Aim of the exercise: The lines you need are those holding the word "Create"; pull them from the material.

Material shown:
▬▬▬▬▬▬
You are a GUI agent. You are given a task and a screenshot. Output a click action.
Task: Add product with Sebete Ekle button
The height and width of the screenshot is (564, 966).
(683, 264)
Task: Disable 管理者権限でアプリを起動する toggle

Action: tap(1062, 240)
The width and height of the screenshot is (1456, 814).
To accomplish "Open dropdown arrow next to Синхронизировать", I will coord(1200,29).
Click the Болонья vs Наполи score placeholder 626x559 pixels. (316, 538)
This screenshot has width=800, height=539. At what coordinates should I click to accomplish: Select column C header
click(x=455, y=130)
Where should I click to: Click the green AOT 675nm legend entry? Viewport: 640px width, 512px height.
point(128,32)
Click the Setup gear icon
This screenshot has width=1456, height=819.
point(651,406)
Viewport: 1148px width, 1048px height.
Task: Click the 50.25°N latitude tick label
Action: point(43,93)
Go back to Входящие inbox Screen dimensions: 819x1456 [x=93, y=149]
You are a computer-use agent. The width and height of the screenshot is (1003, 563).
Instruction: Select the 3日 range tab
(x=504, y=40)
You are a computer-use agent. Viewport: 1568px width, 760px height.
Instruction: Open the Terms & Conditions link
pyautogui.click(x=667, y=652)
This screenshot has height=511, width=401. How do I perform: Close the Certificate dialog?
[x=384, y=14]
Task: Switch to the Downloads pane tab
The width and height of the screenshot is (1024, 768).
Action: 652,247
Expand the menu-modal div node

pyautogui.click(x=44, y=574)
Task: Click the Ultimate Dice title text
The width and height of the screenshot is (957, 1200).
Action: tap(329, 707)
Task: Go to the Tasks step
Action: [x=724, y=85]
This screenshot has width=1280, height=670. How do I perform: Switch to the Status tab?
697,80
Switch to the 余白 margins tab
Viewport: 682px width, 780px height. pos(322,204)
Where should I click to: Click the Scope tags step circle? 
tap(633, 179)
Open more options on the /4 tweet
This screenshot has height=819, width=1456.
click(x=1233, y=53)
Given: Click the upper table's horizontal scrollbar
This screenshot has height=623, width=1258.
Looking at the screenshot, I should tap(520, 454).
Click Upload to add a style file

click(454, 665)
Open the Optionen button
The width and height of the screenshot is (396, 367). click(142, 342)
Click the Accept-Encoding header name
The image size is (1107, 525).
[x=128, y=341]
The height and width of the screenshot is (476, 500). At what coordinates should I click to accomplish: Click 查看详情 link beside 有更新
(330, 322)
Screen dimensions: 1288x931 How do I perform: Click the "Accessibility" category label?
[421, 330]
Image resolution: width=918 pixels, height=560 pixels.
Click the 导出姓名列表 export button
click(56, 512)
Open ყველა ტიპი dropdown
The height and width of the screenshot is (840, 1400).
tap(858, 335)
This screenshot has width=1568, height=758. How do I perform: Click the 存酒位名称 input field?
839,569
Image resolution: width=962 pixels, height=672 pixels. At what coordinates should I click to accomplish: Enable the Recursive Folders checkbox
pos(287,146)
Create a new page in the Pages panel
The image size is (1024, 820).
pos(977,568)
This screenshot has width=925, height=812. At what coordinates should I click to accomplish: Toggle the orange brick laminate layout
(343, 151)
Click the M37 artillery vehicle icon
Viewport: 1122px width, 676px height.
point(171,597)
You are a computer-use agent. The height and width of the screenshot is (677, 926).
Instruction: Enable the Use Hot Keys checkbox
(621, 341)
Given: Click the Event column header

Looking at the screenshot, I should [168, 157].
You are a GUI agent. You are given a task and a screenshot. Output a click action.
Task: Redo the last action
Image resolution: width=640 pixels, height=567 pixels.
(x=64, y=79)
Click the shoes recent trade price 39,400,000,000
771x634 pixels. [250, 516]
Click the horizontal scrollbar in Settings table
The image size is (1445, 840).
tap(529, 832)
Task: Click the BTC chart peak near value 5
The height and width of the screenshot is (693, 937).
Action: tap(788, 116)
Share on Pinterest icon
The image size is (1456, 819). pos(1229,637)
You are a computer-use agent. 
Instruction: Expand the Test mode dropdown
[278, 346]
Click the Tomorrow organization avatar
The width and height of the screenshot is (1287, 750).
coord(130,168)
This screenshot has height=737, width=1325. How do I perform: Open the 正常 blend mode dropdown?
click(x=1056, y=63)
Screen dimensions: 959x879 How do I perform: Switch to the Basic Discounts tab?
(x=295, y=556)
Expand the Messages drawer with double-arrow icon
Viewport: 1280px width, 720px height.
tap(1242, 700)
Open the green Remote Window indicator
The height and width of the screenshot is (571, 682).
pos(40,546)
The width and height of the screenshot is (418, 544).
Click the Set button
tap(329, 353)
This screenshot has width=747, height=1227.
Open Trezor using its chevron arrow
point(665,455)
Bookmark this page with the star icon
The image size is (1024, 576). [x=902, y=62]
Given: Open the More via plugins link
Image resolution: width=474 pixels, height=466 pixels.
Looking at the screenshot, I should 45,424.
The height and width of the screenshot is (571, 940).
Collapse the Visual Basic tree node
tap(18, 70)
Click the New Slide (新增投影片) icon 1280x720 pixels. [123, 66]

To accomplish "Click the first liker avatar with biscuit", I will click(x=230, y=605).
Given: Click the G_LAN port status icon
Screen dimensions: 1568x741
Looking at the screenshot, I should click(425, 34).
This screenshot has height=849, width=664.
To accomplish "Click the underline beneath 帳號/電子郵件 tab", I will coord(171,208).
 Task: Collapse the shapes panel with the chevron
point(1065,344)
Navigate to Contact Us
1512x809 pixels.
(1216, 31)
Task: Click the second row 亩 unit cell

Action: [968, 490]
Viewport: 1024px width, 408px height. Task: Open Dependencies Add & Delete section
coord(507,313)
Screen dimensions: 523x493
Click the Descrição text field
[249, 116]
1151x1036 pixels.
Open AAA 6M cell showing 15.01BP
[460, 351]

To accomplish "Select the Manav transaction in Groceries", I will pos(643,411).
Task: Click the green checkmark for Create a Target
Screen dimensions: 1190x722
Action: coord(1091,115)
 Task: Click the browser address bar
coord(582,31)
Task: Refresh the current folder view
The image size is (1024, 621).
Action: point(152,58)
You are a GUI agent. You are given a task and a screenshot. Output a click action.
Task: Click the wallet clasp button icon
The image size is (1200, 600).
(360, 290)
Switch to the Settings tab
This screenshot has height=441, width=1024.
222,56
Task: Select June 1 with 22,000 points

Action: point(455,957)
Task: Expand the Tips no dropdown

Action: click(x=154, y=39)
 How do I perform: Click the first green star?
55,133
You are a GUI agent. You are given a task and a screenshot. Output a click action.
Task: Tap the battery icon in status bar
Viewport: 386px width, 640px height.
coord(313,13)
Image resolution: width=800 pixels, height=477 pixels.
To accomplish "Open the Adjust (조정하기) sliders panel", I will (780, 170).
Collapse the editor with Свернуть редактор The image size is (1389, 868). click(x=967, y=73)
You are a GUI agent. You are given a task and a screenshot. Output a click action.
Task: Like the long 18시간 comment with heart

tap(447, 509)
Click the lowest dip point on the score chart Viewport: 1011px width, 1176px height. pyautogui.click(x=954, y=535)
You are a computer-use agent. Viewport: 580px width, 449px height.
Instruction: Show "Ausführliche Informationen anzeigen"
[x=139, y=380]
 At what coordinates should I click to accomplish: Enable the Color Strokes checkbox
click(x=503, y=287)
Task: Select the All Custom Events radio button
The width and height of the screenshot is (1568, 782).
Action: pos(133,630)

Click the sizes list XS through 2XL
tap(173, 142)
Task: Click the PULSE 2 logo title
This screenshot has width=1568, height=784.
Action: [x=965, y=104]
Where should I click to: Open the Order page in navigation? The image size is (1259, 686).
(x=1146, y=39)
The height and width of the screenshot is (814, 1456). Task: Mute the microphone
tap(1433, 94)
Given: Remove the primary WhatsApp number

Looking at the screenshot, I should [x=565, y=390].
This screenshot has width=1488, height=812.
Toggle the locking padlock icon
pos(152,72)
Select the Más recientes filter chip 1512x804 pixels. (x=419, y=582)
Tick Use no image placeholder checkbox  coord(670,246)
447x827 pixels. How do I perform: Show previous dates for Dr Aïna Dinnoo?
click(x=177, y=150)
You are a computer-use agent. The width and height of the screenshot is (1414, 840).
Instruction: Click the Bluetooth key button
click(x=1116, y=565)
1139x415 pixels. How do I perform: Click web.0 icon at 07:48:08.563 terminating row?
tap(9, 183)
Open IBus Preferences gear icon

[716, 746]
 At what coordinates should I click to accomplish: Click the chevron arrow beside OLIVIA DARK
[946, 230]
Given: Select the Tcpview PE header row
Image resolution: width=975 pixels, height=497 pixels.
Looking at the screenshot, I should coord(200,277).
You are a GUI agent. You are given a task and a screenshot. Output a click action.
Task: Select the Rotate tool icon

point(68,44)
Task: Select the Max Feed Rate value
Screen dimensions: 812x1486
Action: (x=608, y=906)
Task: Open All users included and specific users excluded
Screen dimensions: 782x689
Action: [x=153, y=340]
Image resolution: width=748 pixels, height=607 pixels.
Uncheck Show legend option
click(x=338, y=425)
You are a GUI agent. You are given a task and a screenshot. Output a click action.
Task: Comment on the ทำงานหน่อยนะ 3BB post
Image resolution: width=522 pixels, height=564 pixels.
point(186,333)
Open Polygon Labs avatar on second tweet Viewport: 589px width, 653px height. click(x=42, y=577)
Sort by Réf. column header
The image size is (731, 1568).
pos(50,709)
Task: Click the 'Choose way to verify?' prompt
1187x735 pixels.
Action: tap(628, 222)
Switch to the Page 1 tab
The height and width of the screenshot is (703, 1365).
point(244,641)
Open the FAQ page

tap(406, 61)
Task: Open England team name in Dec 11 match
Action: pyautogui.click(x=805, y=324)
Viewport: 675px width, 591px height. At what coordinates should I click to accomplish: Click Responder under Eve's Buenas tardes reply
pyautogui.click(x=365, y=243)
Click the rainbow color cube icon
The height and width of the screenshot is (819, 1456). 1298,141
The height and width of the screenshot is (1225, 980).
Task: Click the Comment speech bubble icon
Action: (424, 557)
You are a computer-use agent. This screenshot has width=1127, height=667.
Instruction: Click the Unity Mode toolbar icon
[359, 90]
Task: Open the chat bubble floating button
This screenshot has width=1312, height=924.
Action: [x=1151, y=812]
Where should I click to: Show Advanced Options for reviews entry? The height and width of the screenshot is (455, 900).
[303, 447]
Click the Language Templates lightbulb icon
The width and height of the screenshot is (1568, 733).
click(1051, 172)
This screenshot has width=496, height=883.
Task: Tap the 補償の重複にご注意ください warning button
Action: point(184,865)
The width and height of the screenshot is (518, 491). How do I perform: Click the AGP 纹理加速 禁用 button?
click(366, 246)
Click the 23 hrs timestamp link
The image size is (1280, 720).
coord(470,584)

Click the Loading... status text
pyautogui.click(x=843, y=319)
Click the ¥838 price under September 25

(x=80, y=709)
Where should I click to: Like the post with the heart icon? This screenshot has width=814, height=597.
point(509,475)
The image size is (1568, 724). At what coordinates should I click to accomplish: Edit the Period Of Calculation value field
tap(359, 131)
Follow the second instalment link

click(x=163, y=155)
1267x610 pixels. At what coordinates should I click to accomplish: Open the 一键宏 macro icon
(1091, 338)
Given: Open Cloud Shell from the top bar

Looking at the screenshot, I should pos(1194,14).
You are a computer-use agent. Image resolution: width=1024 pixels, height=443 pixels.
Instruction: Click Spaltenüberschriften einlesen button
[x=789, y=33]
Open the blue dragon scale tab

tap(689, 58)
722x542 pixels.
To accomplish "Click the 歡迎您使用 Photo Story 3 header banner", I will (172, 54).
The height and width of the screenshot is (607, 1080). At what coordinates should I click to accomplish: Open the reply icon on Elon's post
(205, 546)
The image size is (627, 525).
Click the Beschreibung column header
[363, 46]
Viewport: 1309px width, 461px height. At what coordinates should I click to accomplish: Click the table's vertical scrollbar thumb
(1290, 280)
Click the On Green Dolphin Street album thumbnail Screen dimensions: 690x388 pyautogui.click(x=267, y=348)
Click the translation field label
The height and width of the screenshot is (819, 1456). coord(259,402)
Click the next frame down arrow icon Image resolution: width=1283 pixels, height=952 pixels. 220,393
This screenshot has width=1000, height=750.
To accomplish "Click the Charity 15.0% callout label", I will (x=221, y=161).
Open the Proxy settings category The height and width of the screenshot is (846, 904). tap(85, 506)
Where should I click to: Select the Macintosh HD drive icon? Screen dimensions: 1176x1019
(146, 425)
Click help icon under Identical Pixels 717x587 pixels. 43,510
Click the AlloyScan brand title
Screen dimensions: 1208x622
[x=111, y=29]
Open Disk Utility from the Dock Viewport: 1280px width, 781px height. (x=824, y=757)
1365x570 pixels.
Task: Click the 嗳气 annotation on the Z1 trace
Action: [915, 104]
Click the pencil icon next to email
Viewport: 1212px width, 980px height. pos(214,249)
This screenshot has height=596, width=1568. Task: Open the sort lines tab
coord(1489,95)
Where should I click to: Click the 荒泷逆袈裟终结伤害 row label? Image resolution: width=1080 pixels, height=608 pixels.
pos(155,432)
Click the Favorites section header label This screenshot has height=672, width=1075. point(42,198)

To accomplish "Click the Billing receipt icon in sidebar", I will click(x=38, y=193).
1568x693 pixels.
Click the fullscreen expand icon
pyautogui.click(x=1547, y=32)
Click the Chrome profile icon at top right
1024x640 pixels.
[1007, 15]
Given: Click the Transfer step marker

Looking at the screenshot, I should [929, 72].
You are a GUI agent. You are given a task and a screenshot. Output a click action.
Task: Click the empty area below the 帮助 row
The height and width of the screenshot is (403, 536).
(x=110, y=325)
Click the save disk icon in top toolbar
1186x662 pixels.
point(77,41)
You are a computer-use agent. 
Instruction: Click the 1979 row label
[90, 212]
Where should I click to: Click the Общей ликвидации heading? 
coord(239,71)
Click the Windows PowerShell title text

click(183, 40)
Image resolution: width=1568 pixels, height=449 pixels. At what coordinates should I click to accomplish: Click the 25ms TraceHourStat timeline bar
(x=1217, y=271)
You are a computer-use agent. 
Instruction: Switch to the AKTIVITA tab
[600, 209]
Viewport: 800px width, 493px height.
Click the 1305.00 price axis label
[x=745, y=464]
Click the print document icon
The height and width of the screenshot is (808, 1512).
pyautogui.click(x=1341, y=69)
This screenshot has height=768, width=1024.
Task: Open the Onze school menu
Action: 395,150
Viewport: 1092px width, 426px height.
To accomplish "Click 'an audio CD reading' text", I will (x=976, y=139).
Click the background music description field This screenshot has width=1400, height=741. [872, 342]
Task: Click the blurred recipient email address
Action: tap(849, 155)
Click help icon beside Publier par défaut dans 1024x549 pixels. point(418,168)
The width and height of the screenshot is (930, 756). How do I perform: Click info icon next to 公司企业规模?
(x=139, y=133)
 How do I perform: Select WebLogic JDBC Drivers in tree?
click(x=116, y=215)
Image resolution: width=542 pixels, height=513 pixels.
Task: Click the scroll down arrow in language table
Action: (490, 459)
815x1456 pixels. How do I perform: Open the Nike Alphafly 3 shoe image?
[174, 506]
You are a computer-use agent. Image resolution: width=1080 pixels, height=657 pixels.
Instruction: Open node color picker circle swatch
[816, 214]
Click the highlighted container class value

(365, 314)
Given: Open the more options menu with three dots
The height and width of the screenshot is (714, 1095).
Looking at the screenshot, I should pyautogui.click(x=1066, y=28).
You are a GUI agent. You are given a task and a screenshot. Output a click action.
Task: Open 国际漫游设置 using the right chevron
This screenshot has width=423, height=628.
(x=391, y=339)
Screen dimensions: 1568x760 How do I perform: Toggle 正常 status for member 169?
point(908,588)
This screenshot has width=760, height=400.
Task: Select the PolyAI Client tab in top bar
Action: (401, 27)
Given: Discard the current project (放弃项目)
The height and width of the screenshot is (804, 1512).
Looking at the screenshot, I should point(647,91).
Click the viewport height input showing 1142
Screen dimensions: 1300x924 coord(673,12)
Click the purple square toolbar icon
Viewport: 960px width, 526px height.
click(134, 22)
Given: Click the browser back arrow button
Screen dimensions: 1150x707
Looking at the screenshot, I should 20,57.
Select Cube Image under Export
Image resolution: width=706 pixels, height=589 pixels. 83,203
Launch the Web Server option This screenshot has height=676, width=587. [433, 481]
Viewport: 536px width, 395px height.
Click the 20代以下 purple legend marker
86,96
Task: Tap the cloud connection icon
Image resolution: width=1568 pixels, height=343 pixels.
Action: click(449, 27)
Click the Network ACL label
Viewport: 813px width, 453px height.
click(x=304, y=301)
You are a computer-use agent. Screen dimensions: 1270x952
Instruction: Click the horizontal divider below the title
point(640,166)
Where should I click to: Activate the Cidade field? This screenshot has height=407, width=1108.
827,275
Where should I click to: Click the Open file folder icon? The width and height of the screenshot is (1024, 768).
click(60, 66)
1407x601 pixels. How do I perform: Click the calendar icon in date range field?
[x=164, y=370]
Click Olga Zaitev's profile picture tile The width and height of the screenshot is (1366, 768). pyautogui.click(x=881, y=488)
▬▬▬▬▬▬
Task solution:
Create a new page in the Pages panel
Task: Click the green checkmark for Create a Target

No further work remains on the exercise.